*** The records ***

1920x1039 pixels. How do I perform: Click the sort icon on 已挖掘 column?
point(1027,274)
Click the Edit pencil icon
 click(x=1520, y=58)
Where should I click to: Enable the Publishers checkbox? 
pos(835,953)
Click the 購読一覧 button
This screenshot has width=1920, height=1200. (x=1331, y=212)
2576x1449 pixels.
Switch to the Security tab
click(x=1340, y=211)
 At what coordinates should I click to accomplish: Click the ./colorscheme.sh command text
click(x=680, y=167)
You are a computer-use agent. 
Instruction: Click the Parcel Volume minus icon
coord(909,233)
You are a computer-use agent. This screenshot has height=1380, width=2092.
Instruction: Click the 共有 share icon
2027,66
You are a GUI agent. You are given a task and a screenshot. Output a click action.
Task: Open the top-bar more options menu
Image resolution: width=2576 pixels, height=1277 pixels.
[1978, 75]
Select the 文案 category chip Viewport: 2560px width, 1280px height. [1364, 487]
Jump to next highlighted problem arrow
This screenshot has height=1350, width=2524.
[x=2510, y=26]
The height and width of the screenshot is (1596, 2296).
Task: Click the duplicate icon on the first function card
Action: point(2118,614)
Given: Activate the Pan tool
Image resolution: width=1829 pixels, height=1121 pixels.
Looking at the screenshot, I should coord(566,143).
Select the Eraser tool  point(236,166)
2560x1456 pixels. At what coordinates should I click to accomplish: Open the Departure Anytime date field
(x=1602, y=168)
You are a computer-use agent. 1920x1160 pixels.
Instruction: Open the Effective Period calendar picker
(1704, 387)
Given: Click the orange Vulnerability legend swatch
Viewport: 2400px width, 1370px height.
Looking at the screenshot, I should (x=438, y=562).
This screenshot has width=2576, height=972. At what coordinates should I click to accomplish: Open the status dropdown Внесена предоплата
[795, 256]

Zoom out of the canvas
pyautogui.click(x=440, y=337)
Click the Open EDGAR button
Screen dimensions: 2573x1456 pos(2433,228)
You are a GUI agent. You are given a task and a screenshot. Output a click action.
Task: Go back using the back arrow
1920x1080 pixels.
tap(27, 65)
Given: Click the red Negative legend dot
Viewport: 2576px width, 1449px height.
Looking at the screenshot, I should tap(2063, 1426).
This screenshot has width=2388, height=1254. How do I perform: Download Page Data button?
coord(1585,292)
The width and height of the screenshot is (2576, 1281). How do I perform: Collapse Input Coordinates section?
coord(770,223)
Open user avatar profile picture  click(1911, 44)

***

Work item
Your reply should be an exact copy of every line from the line with "Click the Open EDGAR button" through the final line of the data, and nothing more.

Your response
Click the Open EDGAR button
Screen dimensions: 2573x1456 pos(2433,228)
You are a GUI agent. You are given a task and a screenshot. Output a click action.
Task: Go back using the back arrow
1920x1080 pixels.
tap(27, 65)
Given: Click the red Negative legend dot
Viewport: 2576px width, 1449px height.
Looking at the screenshot, I should tap(2063, 1426).
This screenshot has width=2388, height=1254. How do I perform: Download Page Data button?
coord(1585,292)
The width and height of the screenshot is (2576, 1281). How do I perform: Collapse Input Coordinates section?
coord(770,223)
Open user avatar profile picture  click(1911, 44)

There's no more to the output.